Wednesday, April 22, 1998

Bishop Estate
must wait to
appeal subpoenas

An attorney says the ruling
could deny the estate access to
the Hawaii Supreme Court

By Rick Daysog


Bishop Estate may have to wait until Attorney General Margery Bronster completes her investigation of the trust before it can appeal subpoenas to the Hawaii Supreme Court, under a ruling by a state Circuit Court judge.

An estate attorney called the decision a "terrible precedent" that could deny the estate's access to the high court.

In a move that could speed up the state's 8-month-old investigation of the multibillion-dollar charitable trust, Circuit Judge Kevin Chang yesterday denied an estate motion for entry of a final judgment for a subpoena seeking the admission records of all applicants to the estate-run Kamehameha Schools between Jan. 1, 1996, and Jan. 1, 1998.

Chang's decision specifically forces the estate to hand over records of some 10,000 Kamehameha Schools applicants to Bronster by May 1.

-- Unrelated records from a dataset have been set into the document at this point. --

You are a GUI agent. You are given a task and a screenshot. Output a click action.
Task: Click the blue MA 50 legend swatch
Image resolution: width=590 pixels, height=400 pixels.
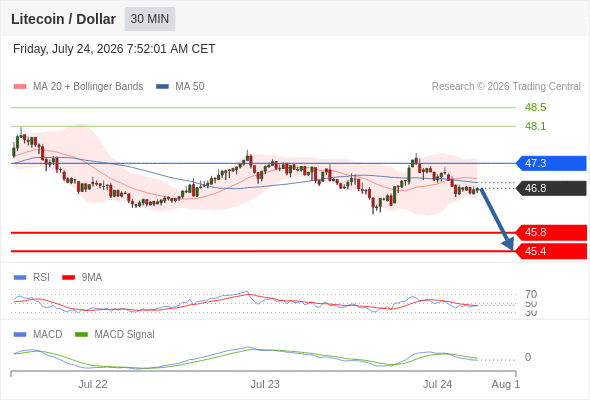[162, 87]
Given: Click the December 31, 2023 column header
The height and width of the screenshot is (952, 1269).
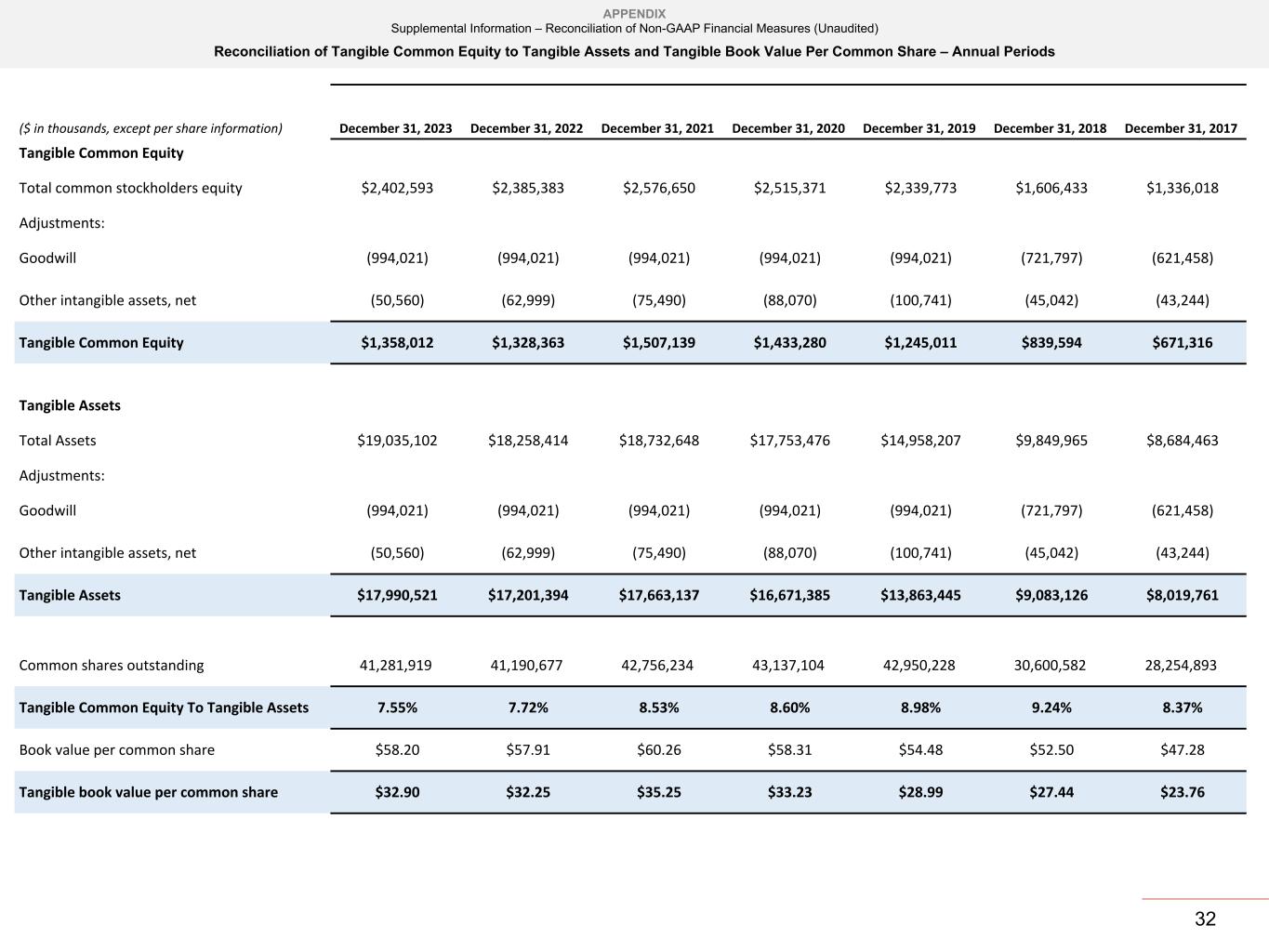Looking at the screenshot, I should coord(395,128).
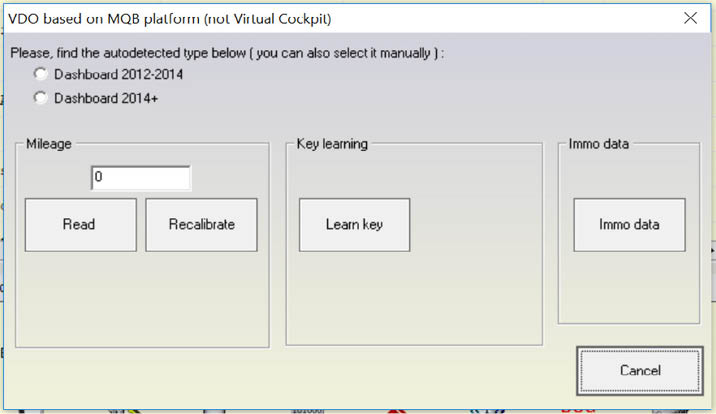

But in a broader context, it forces the estate to wait until the state's investigation is completed months from now before it can appeal other subpoenas.

The state has issued at least 100 subpoenas seeking estate business and school records or testimony in its investigation of charges of financial misconduct and breaches of fiduciary duties by Bishop Estate trustees.

The state has said it may issue another 100 subpoenas before the investigation is completed. "This shuts the door ... until the investigation is over," said Cynthia Quinn, Bronster's special assistant.

Darolyn Lendio, attorney for the Bishop Estate, said the ruling essentially puts the estate's right to appeal in the hands of the attorney general's office. That could lead to an abuse of the state's subpoena powers - not just in Bishop Estate-related matters but in other investigations, she said.

"If government can do this to the estate, it can do it to any other entity," Lendio said.

"It's unfortunate that this comes at the expense of the children at Kamehameha Schools."

Chang's decision yesterday upheld his March 10 ruling ordering the estate to deliver the admissions records to the state.

The estate appealed that March 10 order and had sought the entry for final judgement on the subpoena for the school records so it could proceed with the appeal.

Trust attorneys opposed the subpoena because they said they didn't want to violate the privacy rights of schools applicants.

The state, meanwhile, is seeking the admissions records as it investigates allegations that trustees may have manipulated the student-admission process.

The state's inquiry is a follow-up to charges raised by the estate's court-appointed fact finder, Patrick Yim, whose report in December concluded that trustees influenced admissions to the elementary school by placing preferential red dots next to the names of children who were guaranteed admission.